**GOAL OF THE EXERCISE:**
Every line below that mentions the word "Carbon" should be copied out.

*** Opening of MATERIAL FOR THIS EXERCISE ***

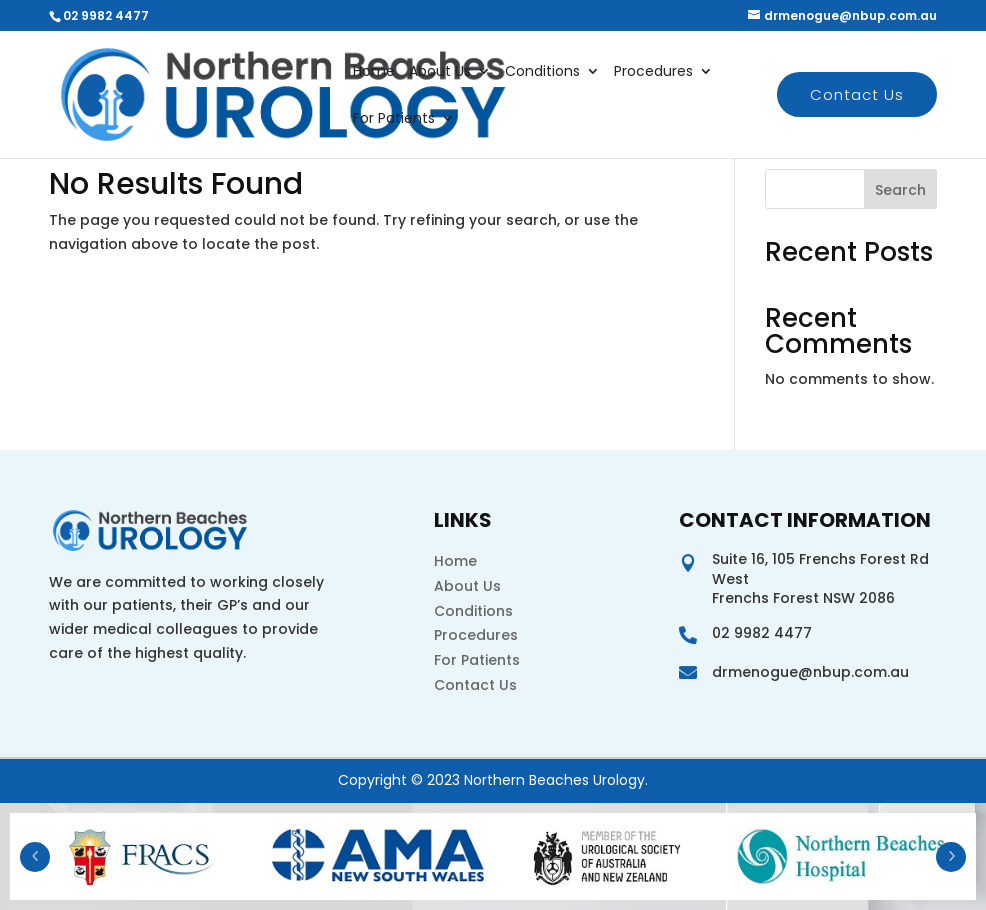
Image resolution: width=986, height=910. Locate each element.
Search (900, 190)
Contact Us (857, 94)
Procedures (653, 72)
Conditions (542, 72)
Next (951, 857)
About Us (440, 72)
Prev (35, 857)
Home (374, 72)
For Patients (394, 119)
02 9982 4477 (106, 15)
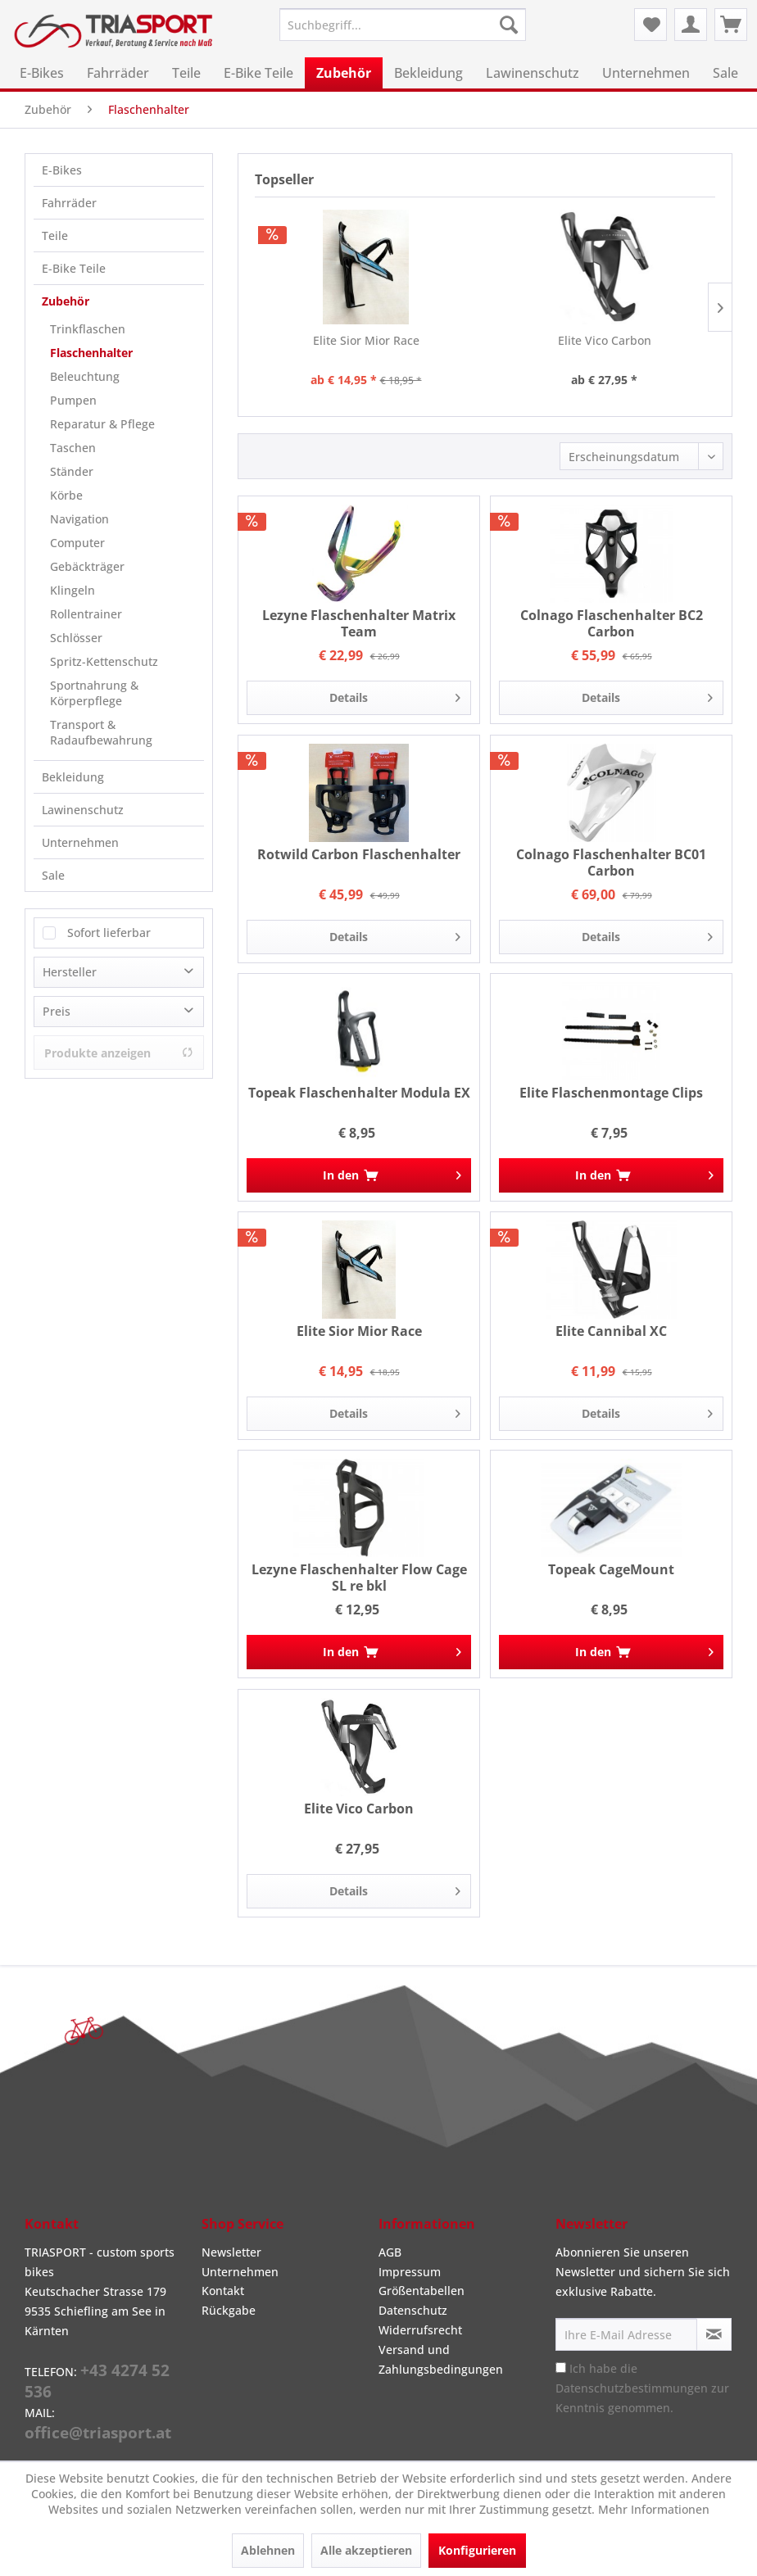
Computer (77, 542)
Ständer (71, 471)
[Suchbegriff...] (402, 24)
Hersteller (70, 972)
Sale (53, 875)
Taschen (73, 447)
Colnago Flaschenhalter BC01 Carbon (611, 862)
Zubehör (65, 301)
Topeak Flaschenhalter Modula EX (359, 1093)
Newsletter (231, 2252)
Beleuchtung (85, 376)
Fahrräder (69, 203)
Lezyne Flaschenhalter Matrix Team (359, 623)
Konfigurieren (477, 2550)
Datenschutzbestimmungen (631, 2388)
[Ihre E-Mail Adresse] (626, 2334)
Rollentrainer (86, 614)
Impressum (409, 2271)
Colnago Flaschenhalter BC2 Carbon (611, 623)
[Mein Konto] (690, 24)
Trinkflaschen (87, 329)
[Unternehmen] (646, 72)
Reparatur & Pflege (102, 424)
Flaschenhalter (91, 352)
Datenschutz (412, 2310)
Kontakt (223, 2290)
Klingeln (72, 590)
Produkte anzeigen (118, 1053)
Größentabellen (421, 2290)
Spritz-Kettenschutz (104, 661)
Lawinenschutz (83, 809)
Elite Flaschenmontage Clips (611, 1093)
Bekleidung (73, 777)
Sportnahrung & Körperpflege (94, 693)
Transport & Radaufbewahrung (101, 732)
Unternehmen (80, 842)
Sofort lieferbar (109, 932)
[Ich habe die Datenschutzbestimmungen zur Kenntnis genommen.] (560, 2367)
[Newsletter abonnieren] (714, 2334)
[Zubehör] (344, 72)
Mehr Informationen (653, 2509)
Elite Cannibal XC (611, 1331)
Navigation (79, 519)
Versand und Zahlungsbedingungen (440, 2359)
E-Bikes (62, 170)
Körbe (66, 495)
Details (394, 695)
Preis (56, 1011)
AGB (389, 2252)
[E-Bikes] (41, 72)
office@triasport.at (98, 2432)
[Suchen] (509, 24)
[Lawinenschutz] (532, 72)
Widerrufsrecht (420, 2330)
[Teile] (186, 72)
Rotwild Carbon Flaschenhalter (358, 854)
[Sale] (725, 72)
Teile (55, 235)
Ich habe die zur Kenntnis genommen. (642, 2388)
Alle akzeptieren (366, 2550)
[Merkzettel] (650, 24)
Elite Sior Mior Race (366, 340)
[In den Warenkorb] (359, 1175)
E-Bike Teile (74, 268)
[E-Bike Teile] (258, 72)
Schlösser (76, 637)
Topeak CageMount (611, 1569)
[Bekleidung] (428, 72)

*** Close of MATERIAL FOR THIS EXERCISE ***

**THE COMPLETED TASK:**
Colnago Flaschenhalter BC01 Carbon (611, 862)
Colnago Flaschenhalter BC2 Carbon (611, 623)
Rotwild Carbon Flaschenhalter (358, 854)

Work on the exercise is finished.